I have two vectors:
a = strsplit("po","")[[1]]
[1] "p" "o"
b = strsplit("polo","")[[1]]
[1] "p" "o" "l" "o"
I'm trying to compare them using ==
.
Unfortunately, a==b
gives an unexpected result.
a==b
[1] TRUE TRUE FALSE TRUE
While I expect to have:
[1] TRUE TRUE FALSE FALSE
So, what is causing this? and how can one achieve the expected result?
The problem seems to be related to the fact that the last element of both vectors is the same as changing b
to e.g. polf
does give the expected result, and also because setting b
to pooo
gives TRUE TRUE FALSE TRUE
and not TRUE TRUE TRUE TRUE
.
Edit
In other words, I'd expect missing elements (when lengths differ) to be passed as nothing (only ""
seems to give TRUE TRUE FALSE FALSE
, NA
and NULL
give different results).
c("p","o","","")==c("p","o","l","o")
[1] TRUE TRUE FALSE FALSE
CodePudding user response:
The problem you've encountered here is due to recycling (not the eco-friendly kind). When applying an operation to two vectors that requires them to be the same length, R often automatically recycles, or repeats, the shorter one, until it is long enough to match the longer one. Your unexpected results are due to the fact that R recycles the vector c("p", "o")
to be length 4 (length of the larger vector) and essentially converts it to c("p", "o", "p", "o")
. If we compare c("p", "o", "p", "o")
and c("p", "o", "l", "o")
we can see we get the unexpected results of above:
c("p", "o", "p", "o") == c("p", "o", "l", "o")
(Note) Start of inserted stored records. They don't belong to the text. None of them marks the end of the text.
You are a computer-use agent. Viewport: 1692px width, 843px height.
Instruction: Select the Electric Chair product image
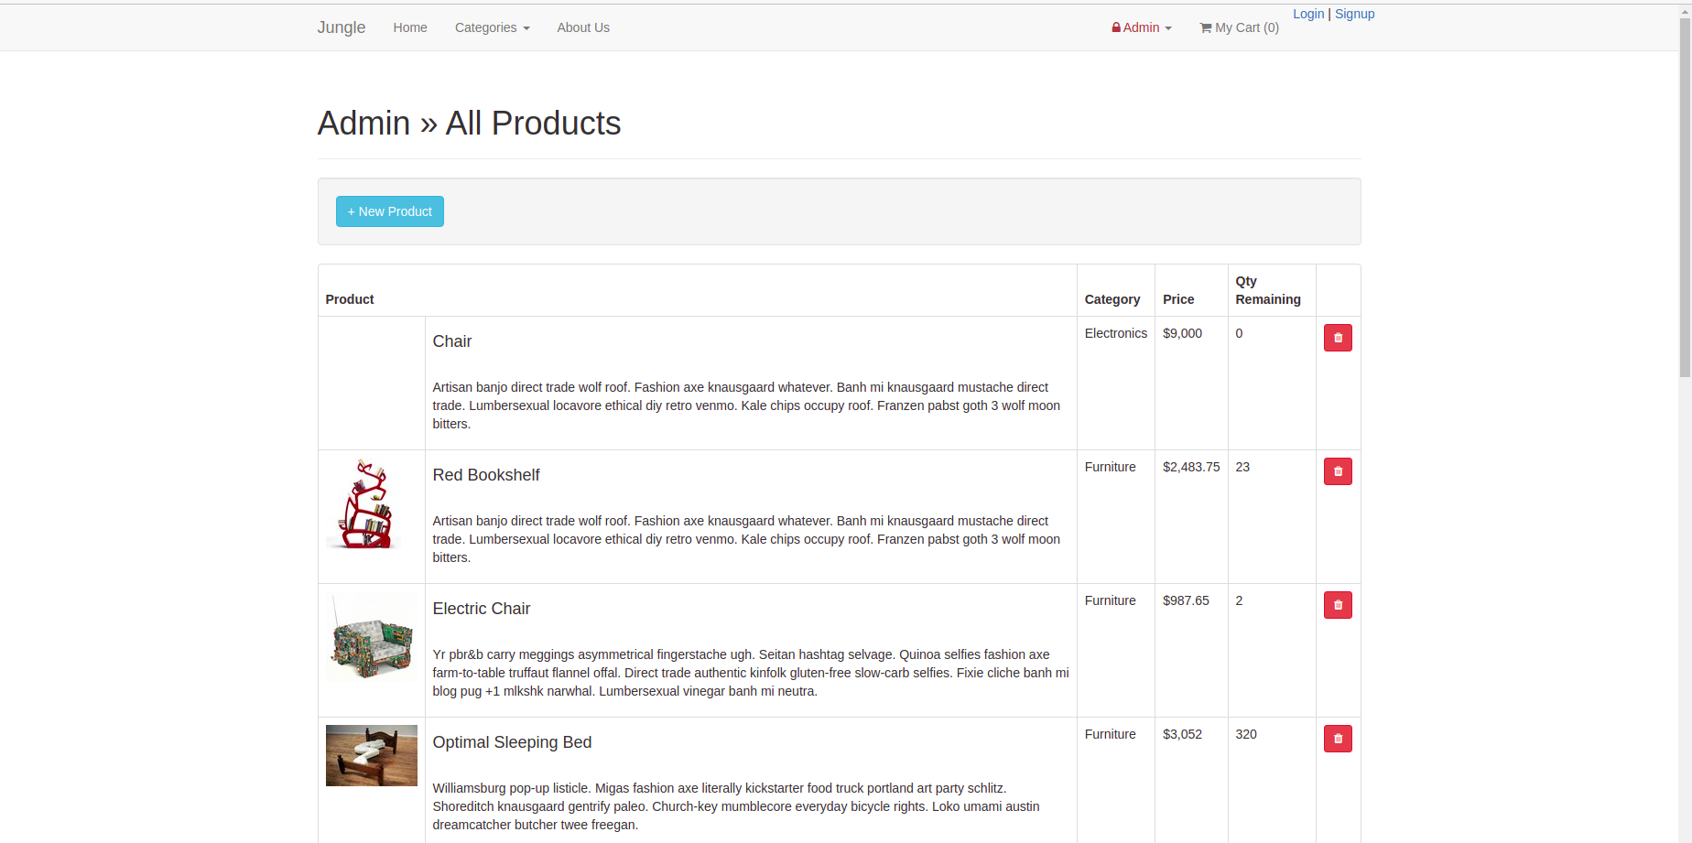pyautogui.click(x=372, y=638)
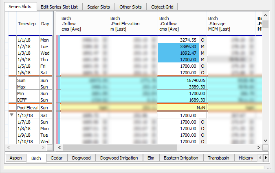Image resolution: width=275 pixels, height=173 pixels.
Task: Select the highlighted 3389.30 outflow cell on 1/2/18
Action: click(178, 47)
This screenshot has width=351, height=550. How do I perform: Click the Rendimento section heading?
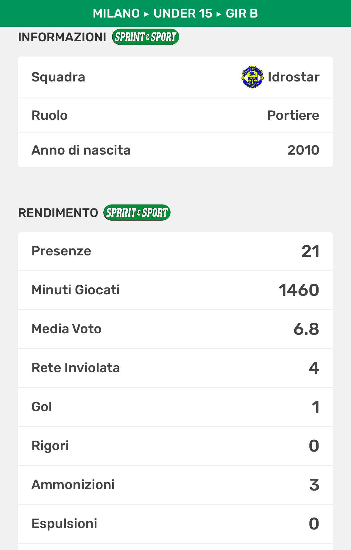[58, 213]
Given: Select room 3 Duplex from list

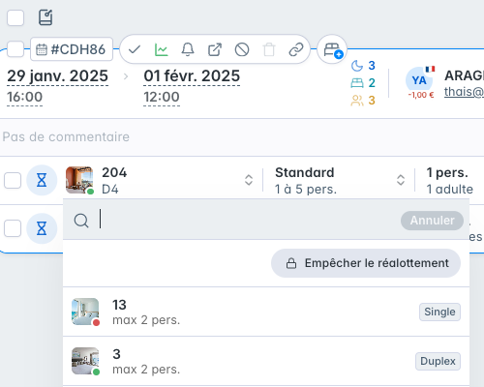Looking at the screenshot, I should pyautogui.click(x=266, y=361).
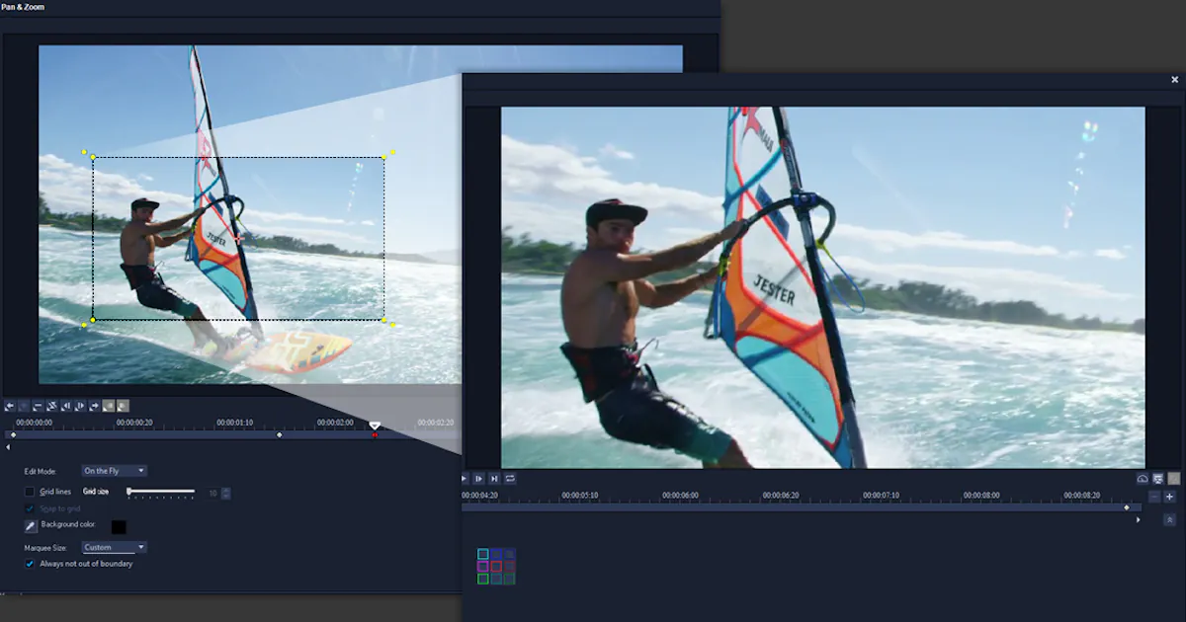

#> [1] TRUE TRUE FALSE TRUE
It's not exactly clear to me why you would expect the result to be TRUE TRUE FALSE FALSE
, as it's somewhat of an ambiguous comparison to compare a length-2 vector to a length-4 vector, and recycling the length-2 vector (which is what R is doing) seems to be the most reasonable default aside from throwing an error.
CodePudding user response:
To get the result shown in OP we may put the two vectors in a list
, adapt their length
s to max
imum lengths
(by adding NA's
) and test if the comparison is %in% TRUE
.
list(a, b) |>
(\(.) lapply(., `length<-`, max(lengths(.))))() |>
(\(.) do.call(\(x, y, ...) (x == y) %in% TRUE, .))()
# [1] TRUE TRUE FALSE FALSE
Note: R version 4.1.2 (2021-11-01)
Data:
a <- c("p", "o")
b <- c("p", "o", "l", "o")